Texte extrait:
Il y a une crise humanitaire en cours à Puerto Rico. Cela fait bientôt 10 ans qu’elle dure et elle est la conséquence directe d’une dette devenue largement insoutenable et d’une gestion qui a privilégié les intérêts des créanciers, de la classe des 1 %, plutôt que ceux de la population. Pourtant, il devrait être clair aujourd’hui que la solution au surendettement ne viendra pas de plus de fermetures d’écoles et d’hôpitaux, de la suppression du salaire minimum, de l’augmentation des taxes ou de la diminution des aides sociales.
C’est pourtant ce que propose le Congrès américain, au travers de la mise en place d’un conseil de supervision financière qui devra tenter de résoudre la crise de la dette portoricaine par des mesures d’austérité drastiques, comme le vivent les pays du Sud depuis plus de 30 ans, et les pays européens depuis l’éclatement de la crise de 2008. Sans résultat.
L’île de Puerto Rico croule sous une dette de 72 milliards de dollars et a mis en place un moratoire sur le paiement de sa dette grâce à un décret d’urgence pris au mois d’avril 2016 [1]. Cette dette provient en grande partie de la fin des avantages fiscaux dont bénéficiaient les investisseurs états-uniens, il y a 10 ans. Cette législation fort favorable envers les détenteurs de capitaux, et les taux d’intérêt élevés pratiqués à Puerto Rico, les avaient fait affluer massivement vers l’île. Leur départ en 2006, tout aussi massif, a été accéléré par la crise de 2008. [2]
Depuis lors, Puerto Rico a perdu 20 % de ses emplois, 60 % de la population adulte est sans emploi, ces 5 dernières années, 150 écoles publiques ont été fermées et le taux de pauvreté infantile a grimpé à 57 %. L’inégalité y est plus forte que dans n’importe quel autre État des États-Unis.

Travail à réaliser:
a) Traduisez en anglais la phrase suivante du texte sur la dette de Puerto Rico : « Cette dette provient en grande partie de la fin des avantages fiscaux dont bénéficiaient les investisseurs états-uniens, il y a 10 ans. »
b) Rédigez la suite du texte ci-dessus sur la dette de Puerto Rico, en reprenant après sa dernière phrase.

Données fournies:
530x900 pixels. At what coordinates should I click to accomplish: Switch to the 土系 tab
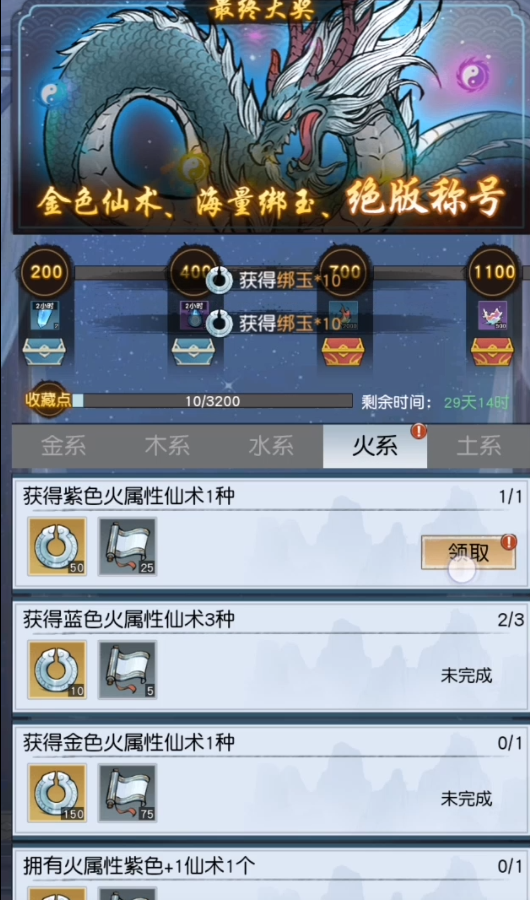click(479, 446)
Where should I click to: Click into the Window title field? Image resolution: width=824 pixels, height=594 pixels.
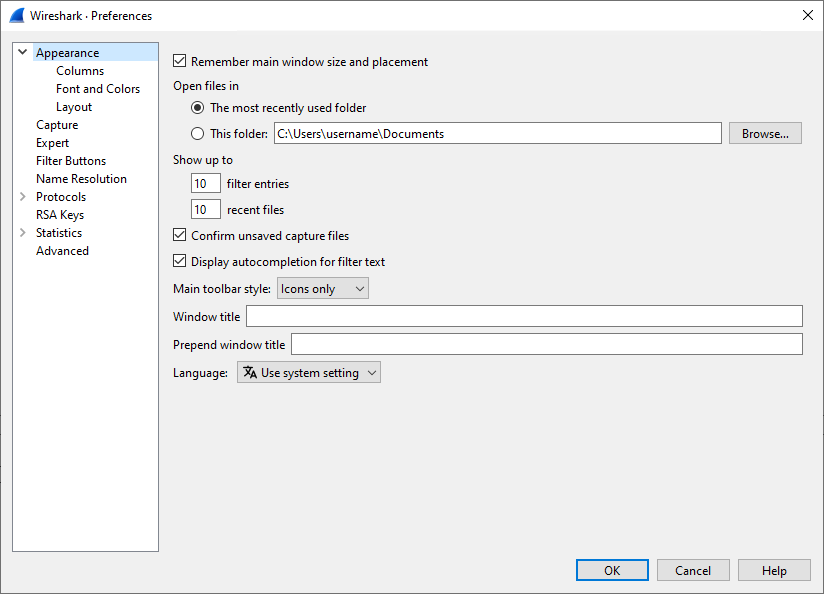(x=524, y=317)

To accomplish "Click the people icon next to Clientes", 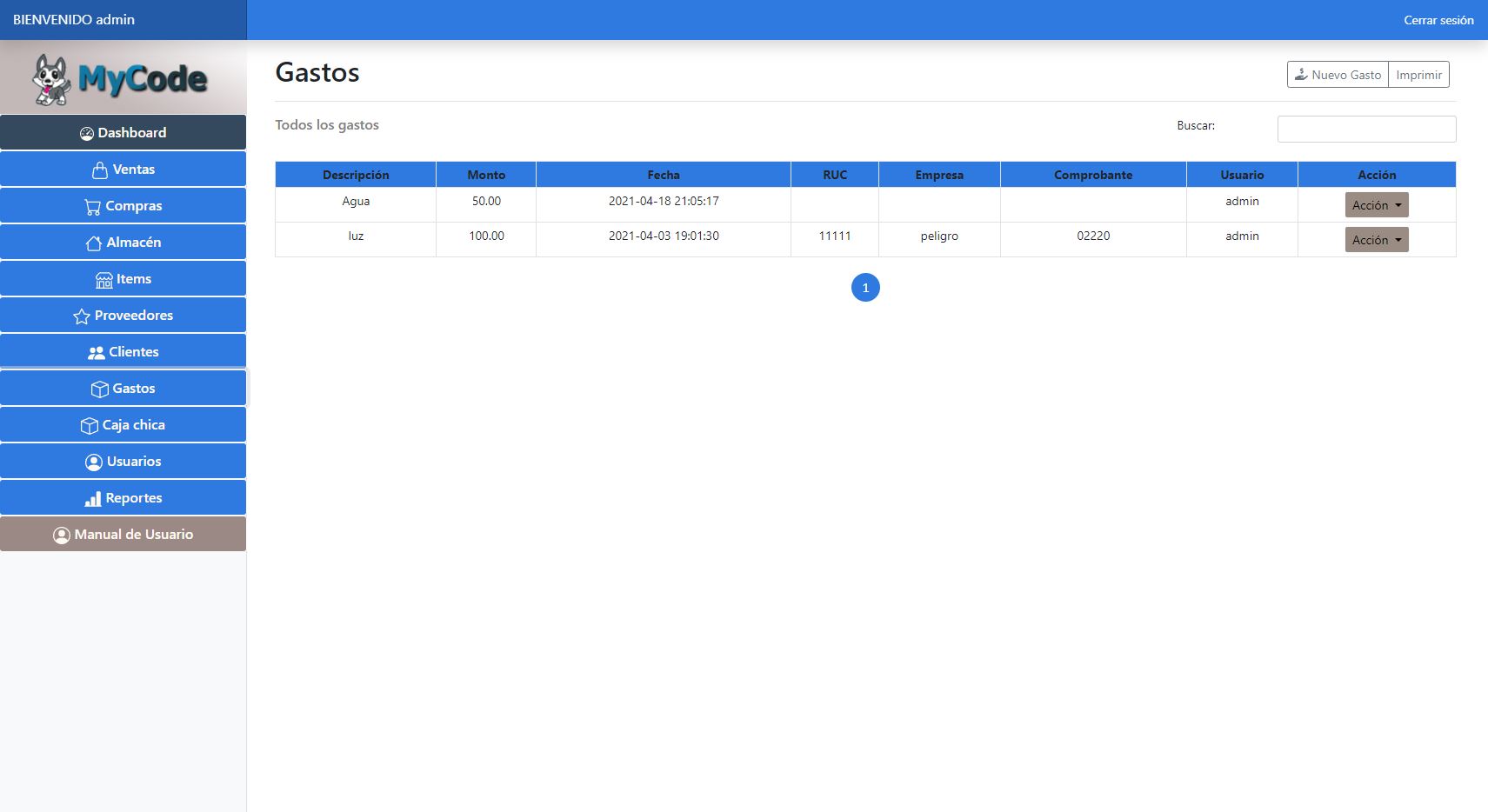I will pos(97,353).
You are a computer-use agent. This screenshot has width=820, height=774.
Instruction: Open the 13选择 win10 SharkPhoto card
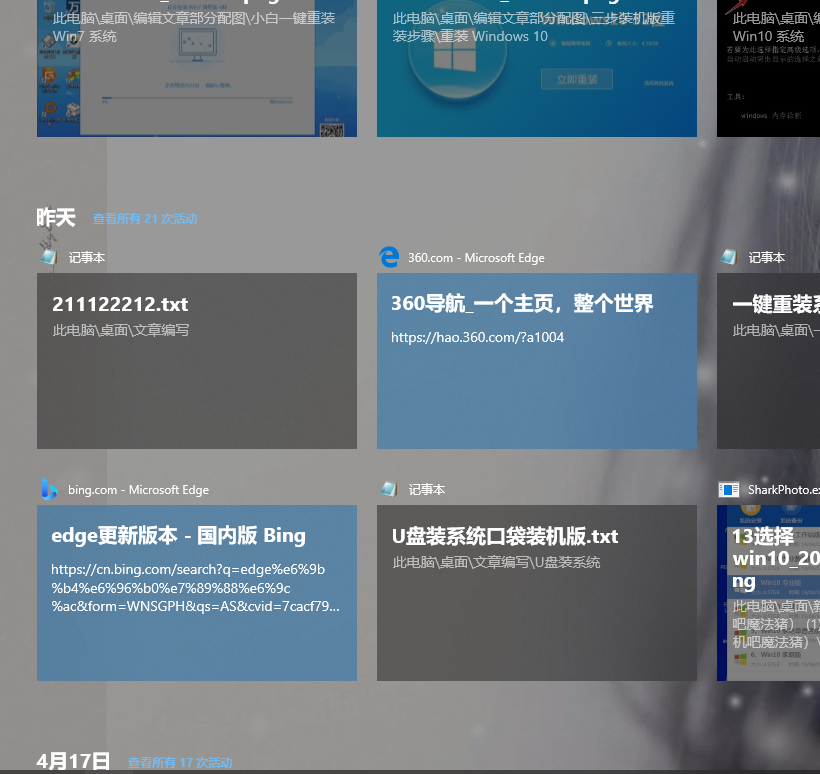tap(768, 593)
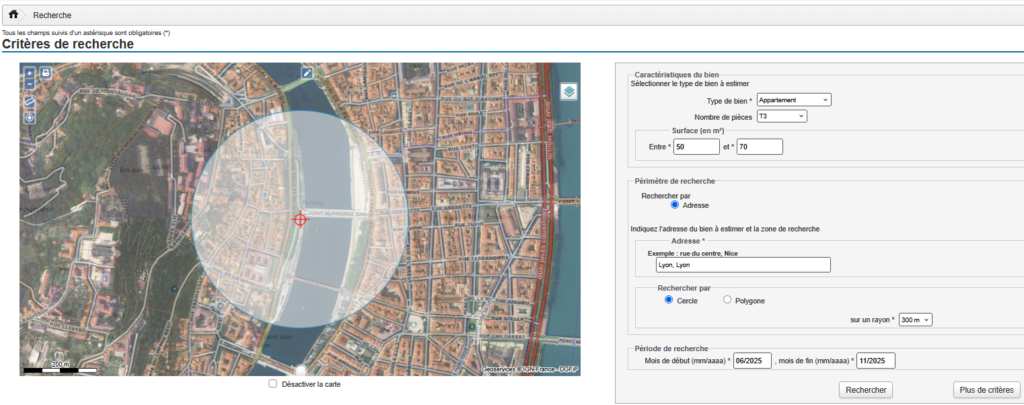This screenshot has height=405, width=1024.
Task: Zoom out on the map
Action: [x=30, y=85]
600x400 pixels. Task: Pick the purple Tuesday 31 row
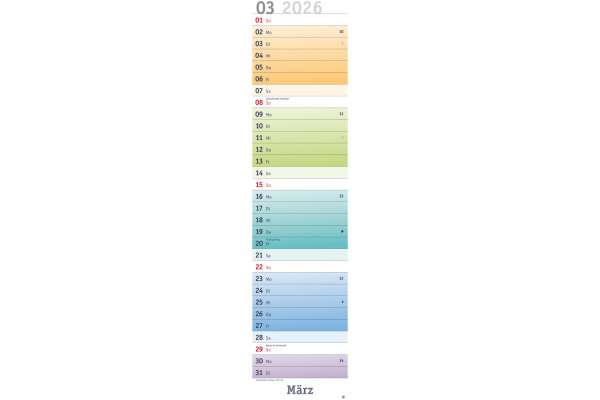point(300,372)
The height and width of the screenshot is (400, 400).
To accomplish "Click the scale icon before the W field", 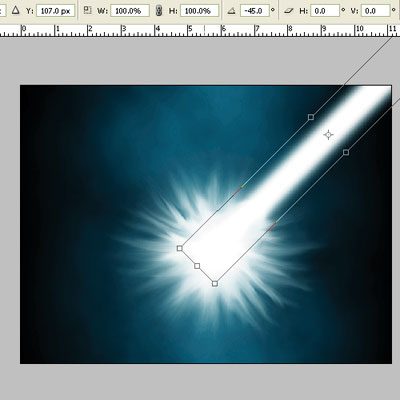I will point(87,10).

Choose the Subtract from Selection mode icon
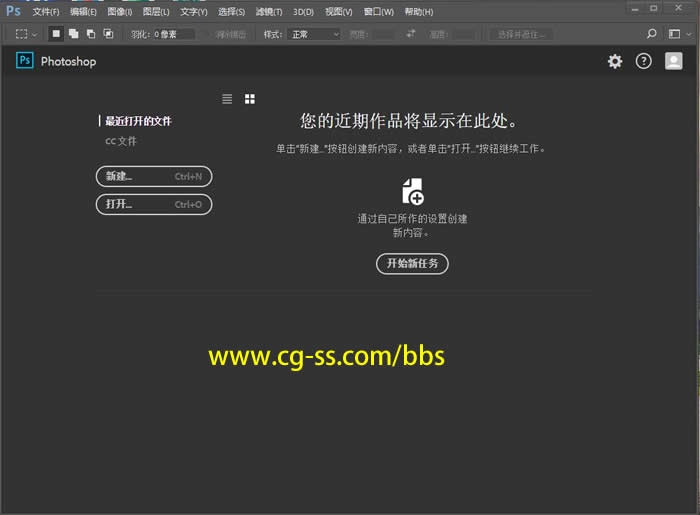[90, 33]
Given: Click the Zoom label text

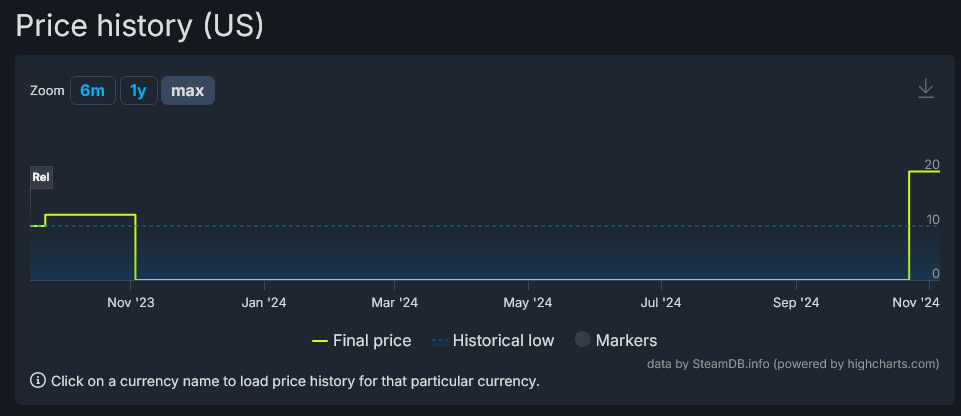Looking at the screenshot, I should [x=47, y=91].
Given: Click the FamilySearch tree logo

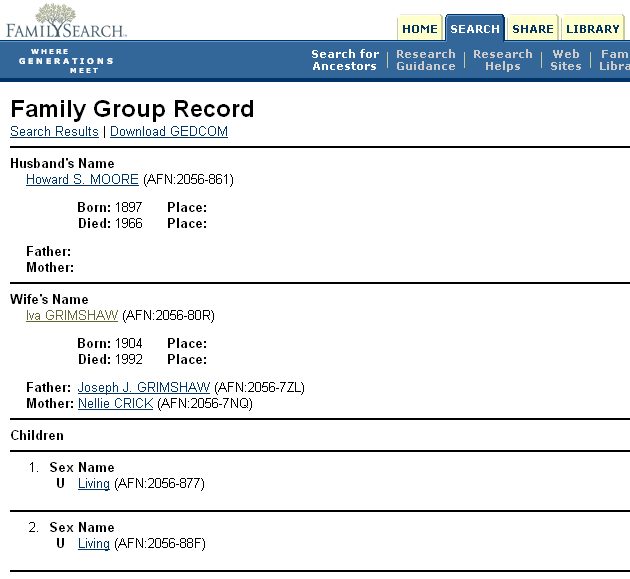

Résultats obtenus:
a) This debt stems largely from the end of the tax advantages that US investors enjoyed 10 years ago.

b)
Pour couronner le tout, les fonds vautours, toujours à l’affût d’un pays ravagé par la dette, ont commencé à racheter massivement des bons portoricains, exemptés de taxes, au prix moyen de 29 cents le dollar, avec des taux d’intérêts allant jusqu’à 34 %. Aujourd’hui, on estime que près de la moitié de la dette de Puerto Rico est aux mains de ces fonds vautours. [3]
Pour un audit indépendant de la dette publique, avec participation citoyenne
Pour sortir du piège de la dette, Puerto Rico ne doit pas se laisser dicter sa conduite par le gouvernement des États-Unis, ni par les créanciers. Le gouvernement de Puerto Rico doit organiser la réalisation d’un audit indépendant de sa dette publique, afin de déterminer s’il y a eu des irrégularités dans l’endettement de ces dernières années, si des emprunts ont été contractés en opposition à la Constitution portoricaine par exemple. C’est ce que réclame le sénateur du Vermont Bernie Sanders, candidat à la primaire démocrate pour l’investiture aux prochaines élections présidentielles des États-Unis. Mais la mesure doit aller plus loin : l’audit devra déterminer si certaines dettes de Puerto Rico seraient illégales, illégitimes ou odieuses, en cela qu’elles auraient été contractées en opposition à la législation portoricaine ou au droit international, ou qu’elles n’auraient pas bénéficié à l’intérêt général mais qu’elles auraient profité à une minorité privilégiée, pour ne citer que ces deux exemples. Et pour en garantir sa fonction démocratique, cet audit devra inclure une participation citoyenne active.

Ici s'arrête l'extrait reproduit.